Objective: To obtain practical experience with venlafaxine for hot flushes in breast cancer patients and incorporate this in a treatment protocol.
Method: Twenty-two women with a history of breast cancer (mean age 49.2 years, range 35-65) were referred for consideration of treatment with venlafaxine for hot flushes. Patients received extensive information on treatment with venlafaxine and were advised to self-monitor the frequency of their hot flushes.
Results: Eight women did not start venlafaxine because they had no postmenopausal complaints, were lost to followup, had too low a frequency of hot flushes, or refused treatment. Eventually 14 women started venlafaxine. Two of them did not tolerate venlafaxine, four reported some effect but stopped because of side effects, two women had no effect whatsoever.
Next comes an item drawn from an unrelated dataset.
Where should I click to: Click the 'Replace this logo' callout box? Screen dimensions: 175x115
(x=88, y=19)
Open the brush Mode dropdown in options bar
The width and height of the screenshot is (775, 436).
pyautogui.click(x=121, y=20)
Six women observed a clear (>50%) reduction in their hot flush frequency that was maintained at a median follow-up of 13 months.
Conclusion: The group of patients referred for treatment
was more heterogeneous and more patients dropped out
because of side effects than expected. Extensive patient
education, patient selection and evaluation of the treatment effect (by self-monitoring of hot flush frequency) are mandatory to avoid useless (continuation of) treatment and to prepare patients for side effects. Under these conditions, a substantial minority of patients benefit from venlafaxine.